• _Short task_:
Rewrite the items from the very first line through the line containing "Action: (x=140, y=319)", swapping "Tap" for "Press" and leaving everything else as it stands. Omit the pictures.

• _Provided records_:

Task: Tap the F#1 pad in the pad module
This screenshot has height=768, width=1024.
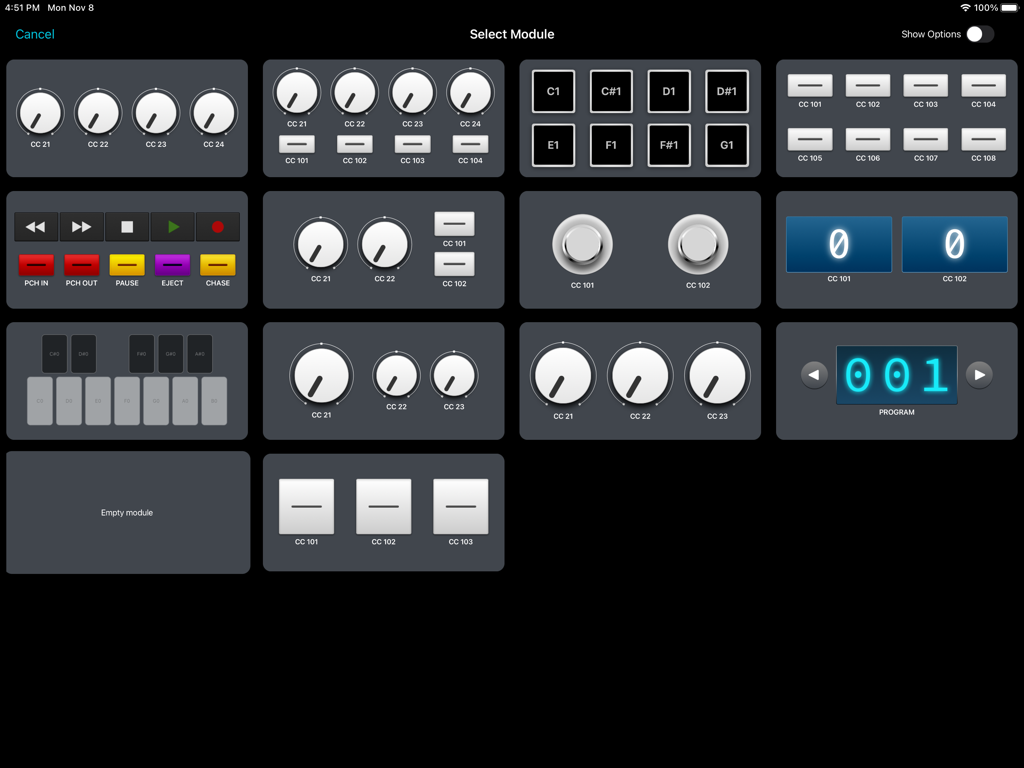Action: click(668, 144)
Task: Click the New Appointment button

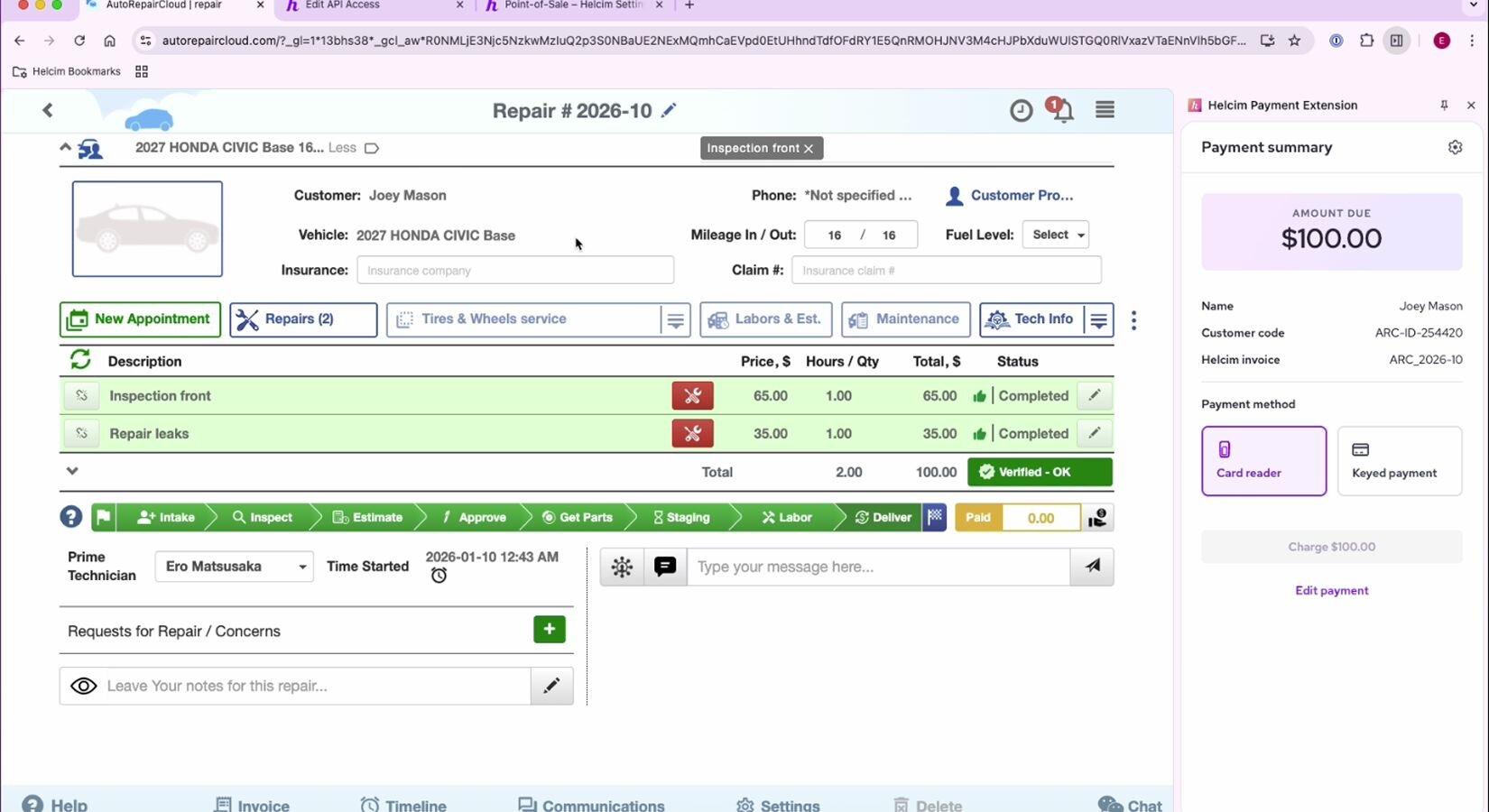Action: (x=140, y=319)
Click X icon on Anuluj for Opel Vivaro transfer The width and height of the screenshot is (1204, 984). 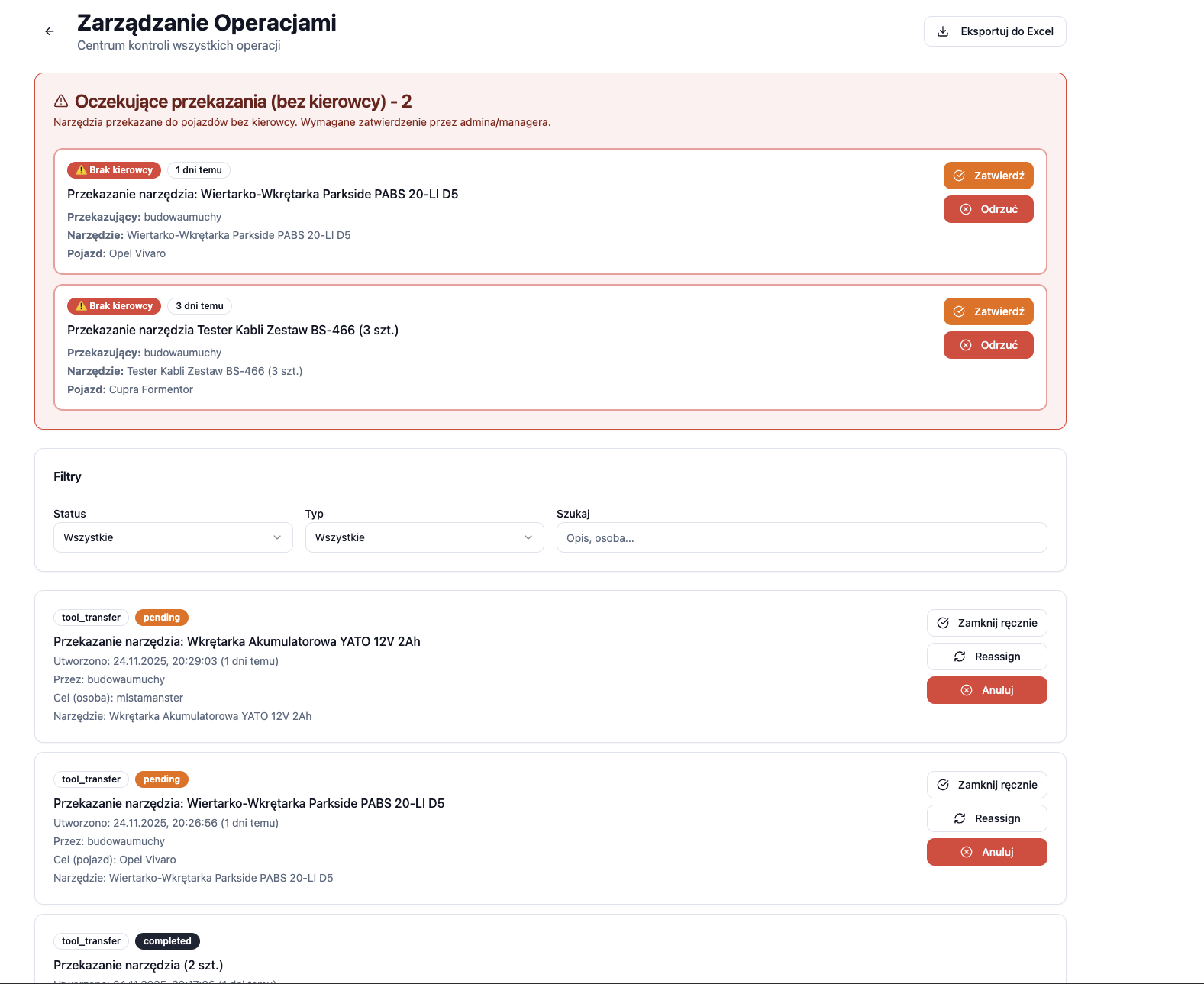point(967,852)
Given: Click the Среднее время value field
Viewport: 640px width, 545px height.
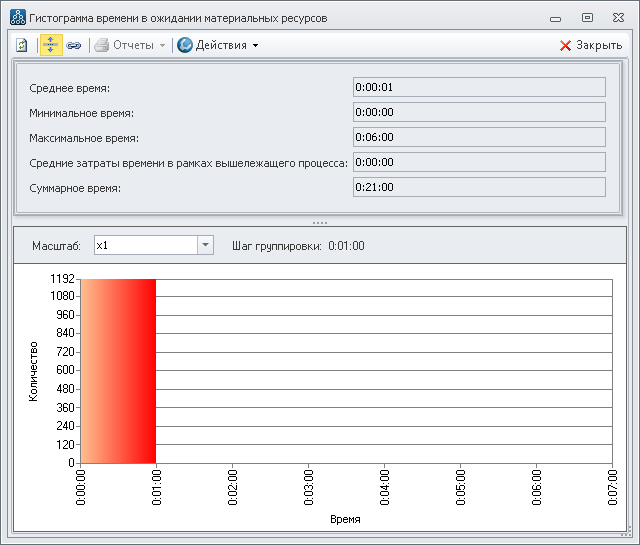Looking at the screenshot, I should (479, 88).
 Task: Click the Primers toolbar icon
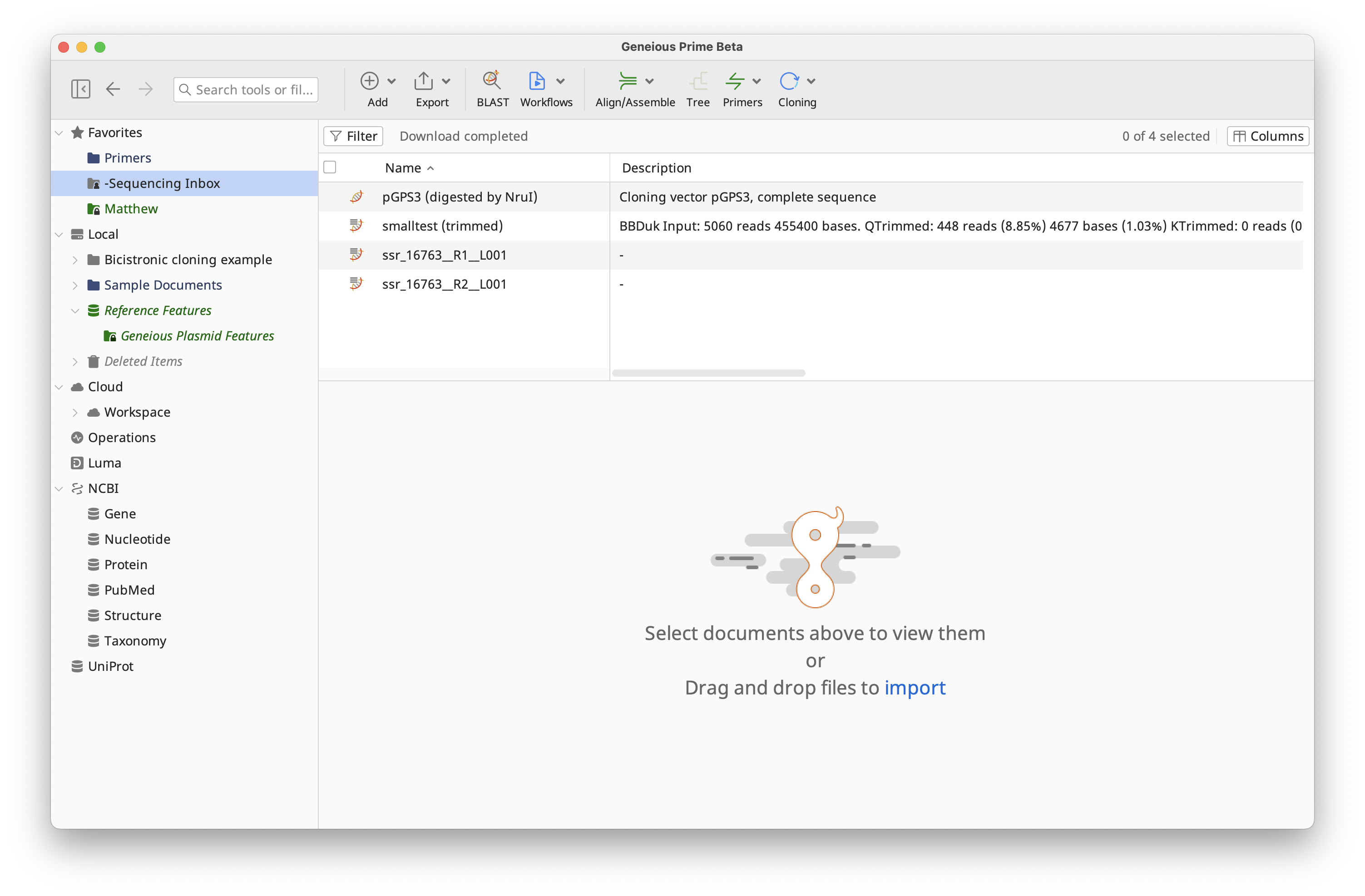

• _Result of this task_:
Task: Press the F#1 pad in the pad module
This screenshot has height=768, width=1024.
Action: click(668, 144)
Task: Click the New Appointment button

Action: (x=140, y=319)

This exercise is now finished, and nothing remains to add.